§ Your assignment
Could you print the stretch of lines below from the one with "The height and width of the screenshot is (483, 697)." through the one with "Check the box for charlie kirk", exactly as they stand and without any pictures?

§ Extracted information
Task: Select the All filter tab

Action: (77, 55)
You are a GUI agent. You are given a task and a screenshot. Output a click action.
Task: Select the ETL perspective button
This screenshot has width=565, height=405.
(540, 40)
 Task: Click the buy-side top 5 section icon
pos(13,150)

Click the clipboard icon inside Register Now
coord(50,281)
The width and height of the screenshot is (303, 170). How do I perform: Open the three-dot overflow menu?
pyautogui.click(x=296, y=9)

---

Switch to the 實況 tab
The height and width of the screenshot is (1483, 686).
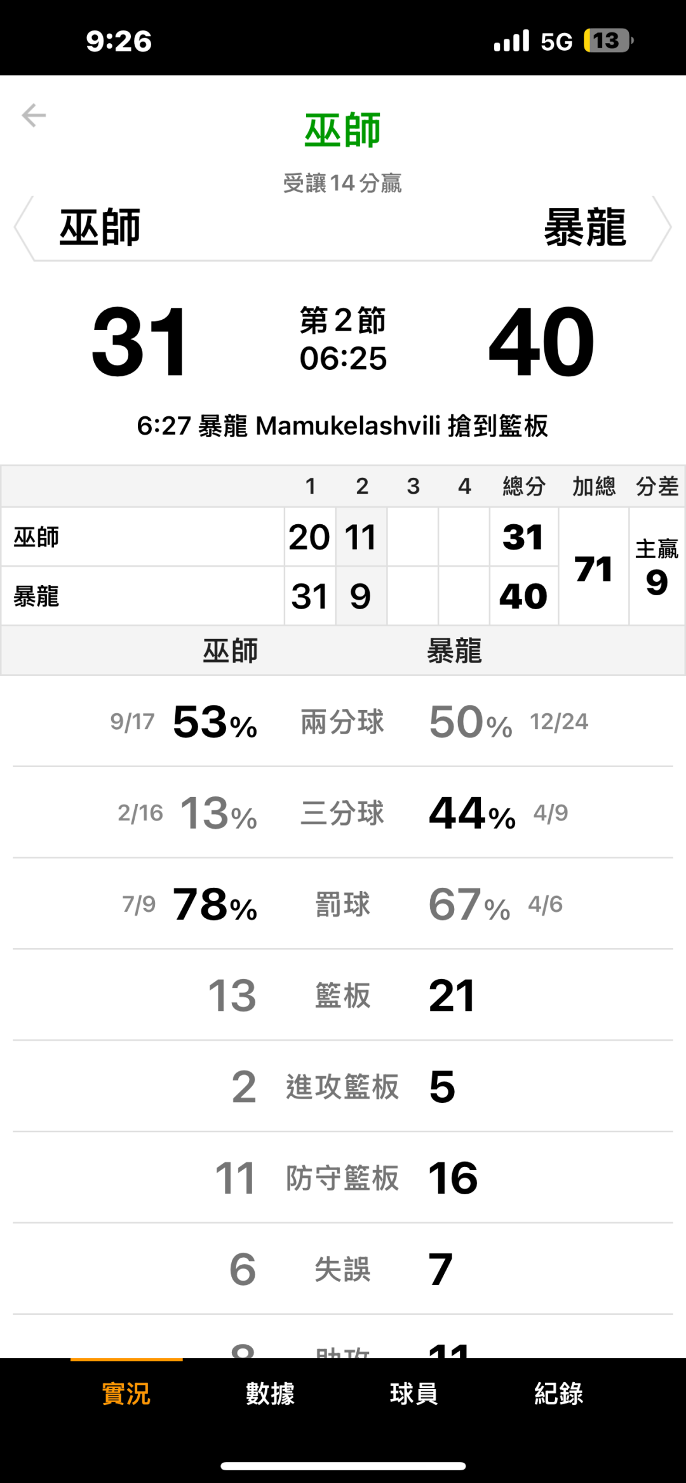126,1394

--

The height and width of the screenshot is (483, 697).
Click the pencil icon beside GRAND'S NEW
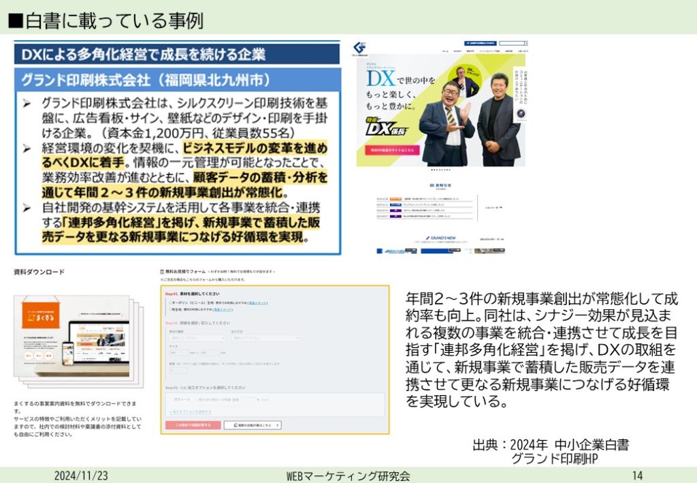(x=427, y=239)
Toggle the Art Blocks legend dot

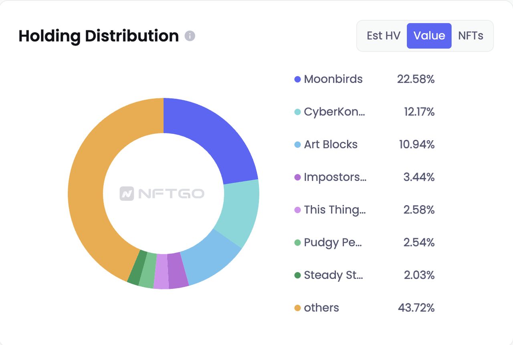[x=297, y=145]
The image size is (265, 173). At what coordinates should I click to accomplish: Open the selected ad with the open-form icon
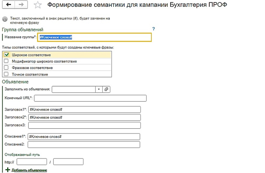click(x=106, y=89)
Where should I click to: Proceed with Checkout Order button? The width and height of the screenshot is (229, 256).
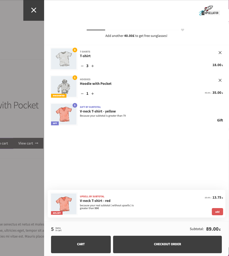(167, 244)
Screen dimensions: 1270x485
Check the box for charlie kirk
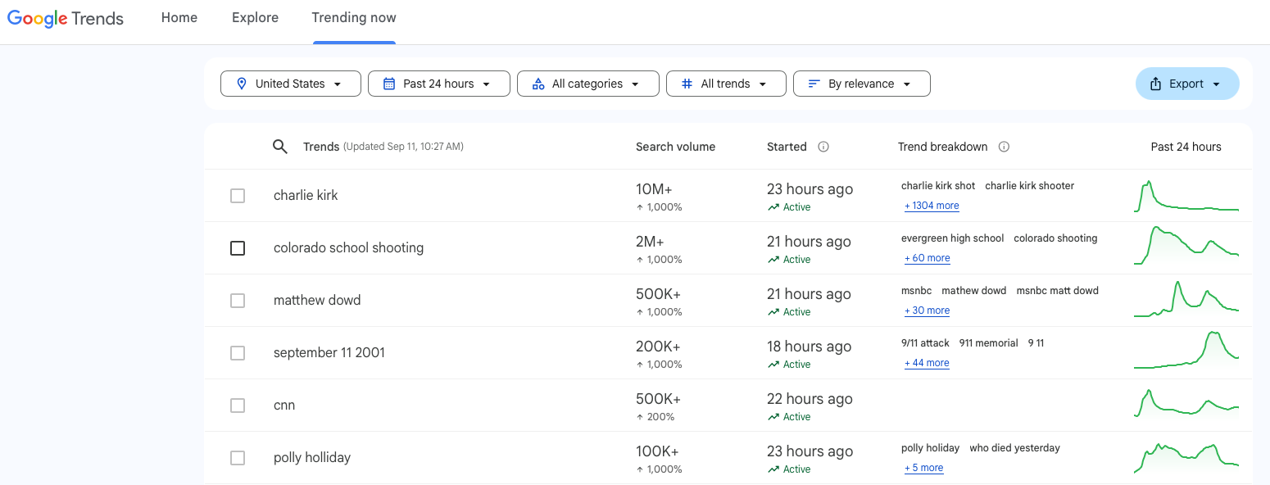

§ Exercise output
The height and width of the screenshot is (483, 697).
Click the pencil icon beside GRAND'S NEW
(x=427, y=239)
Toggle the Art Blocks legend dot

[x=297, y=145]
The image size is (265, 173). At what coordinates should I click to accomplish: Open the selected ad with the open-form icon
click(x=106, y=89)
Where should I click to: Proceed with Checkout Order button? The width and height of the screenshot is (229, 256).
(167, 244)
Screen dimensions: 1270x485
Check the box for charlie kirk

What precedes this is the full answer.